Your script is dodgy because it shows temporary directories which are intentionally obfuscated and references to CC (ie command control server).
Try uploading the script to VirusTotal and see if it gets any hits or searching for a checksum or the file
Although there are some distro checks, including for EL, the script seems to specifically target Debian systems. Note that when it tries to free space it specifically invokes apt-get.
I can but I’m afraid I probably destroyed most of the evidence. Deleted /usr/lib/libu.a/ where it was apparently housing the script and replacement binaries. The sshd replacement has now stopped.
Uploaded the script to VirusTotal but got no hits. Although, the script may have been generated with randomized directory names (e.g. t8489034780, i1935678123) to avoid checksum detection. There is, however, someone’s SSH key embedded. Are there any similar sites that can do a file content search?
There’s apparently a rogue kernel module or something still at large on my system that was kicking this off periodically (and who knows what else was going on), so I do intend to reinstall.
Is it possible you accidentally port forwarded this machine at some point with default credentials?
Can’t rule that out definitively, but to the best of my recollection the first thing I did with this box was configure SSHD as I normally do: root login and password authentication disabled. If I port forwarded for a time it would have been with that configuration.

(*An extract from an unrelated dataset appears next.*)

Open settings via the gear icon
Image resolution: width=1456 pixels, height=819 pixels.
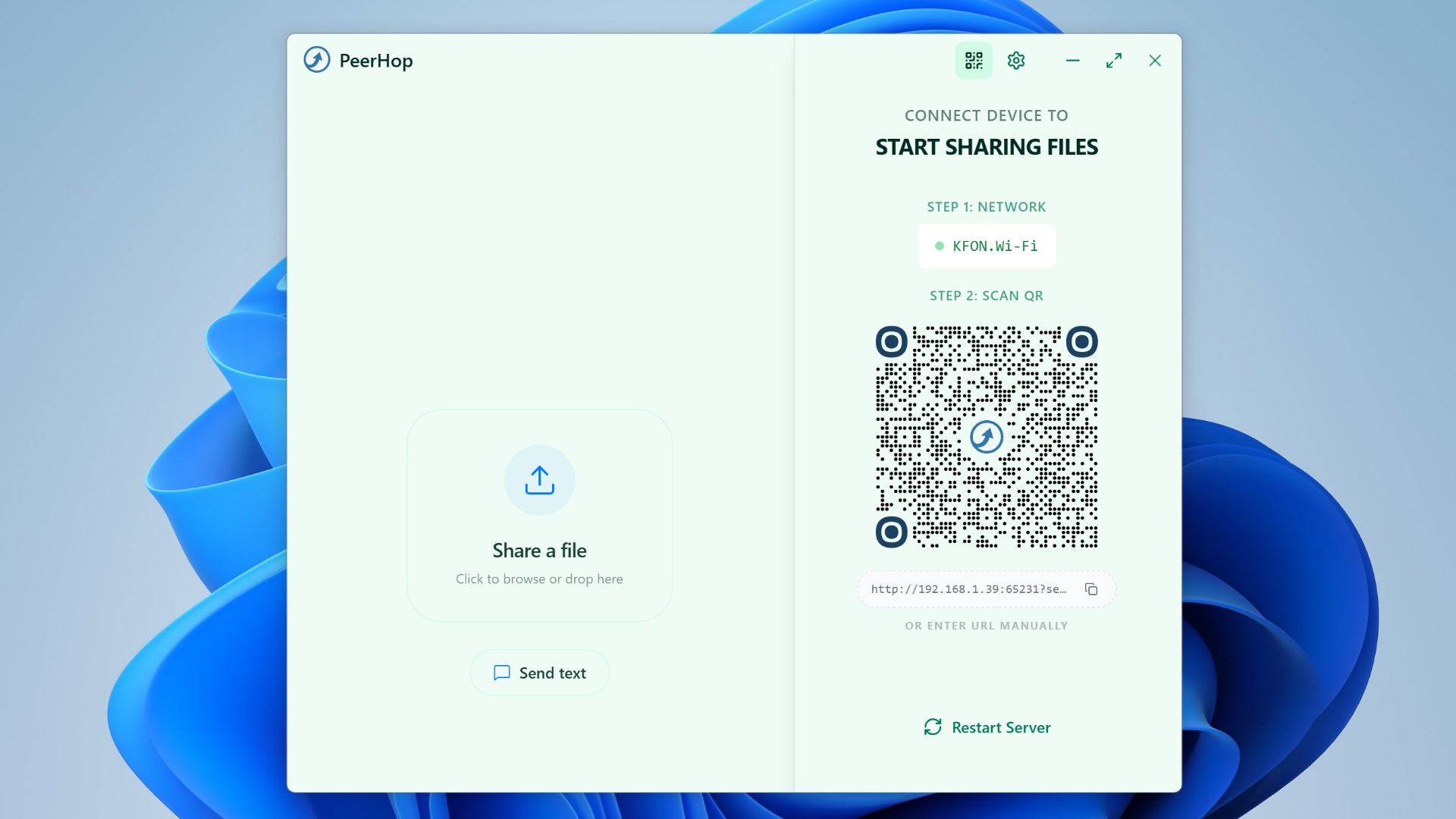(1016, 61)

Could this have come in by way of a Kodi add-on, or would that not have adequate permissions?
Only other avenue I can think of is RetroPie by way of retrOSMCmk2. The setup.sh script runs as root.
Woah. Adding an entry into the authorized_keys (Passwordless login into your device).

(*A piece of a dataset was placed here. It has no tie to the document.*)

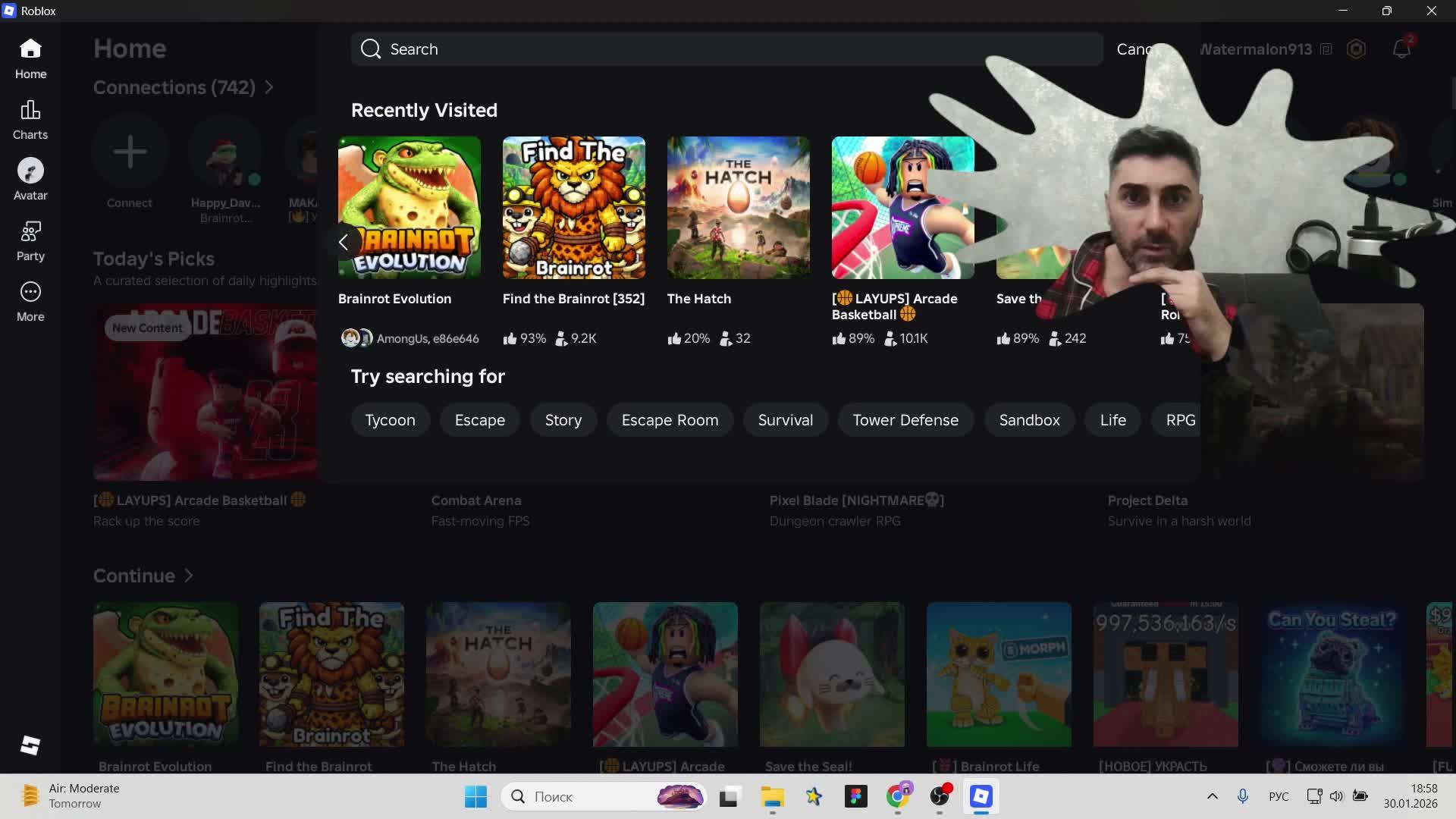The height and width of the screenshot is (819, 1456).
Task: Open notifications bell icon
Action: coord(1401,49)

That definitely is nasty! And you see in that script also the sshd-restart function
If that is not a nice trojan horse with back-door install capability, I don’t know what it is!
And check the /etc/hosts file - it also changed some things in there
If I were you, make sure to change all passwords After you cleaned that mess. Because the script also shows a password-sniffer being active using the ssh link.
The sshd binary you have there probably had a sniffer implemented (reason they replaced it). and the end of the script also shows it (check the reverse sniffer) in the script.
Point taken. Thankfully this box was just a media center and not something I interacted with much through SSH (aside from figuring this out). The only reason I noticed something was off was because the root kit’s sshd didn’t support ED25519 keys, which is what I prefer. I got lucky.
@sam_nazarko In light of this incident, and a Kodi addon being the most likely attack vector, I wonder if /etc/sudoers.d/osmc-no-sudo-password should be reconsidered as a default policy?
I think some evidence more than a suspected likelihood would be necessary. This is a single incident of unconfirmed origin, of a highly customized system with likely dozens, if not hundreds of additional packages not typical of an OSMC installation, also not confirmed by any additional instances.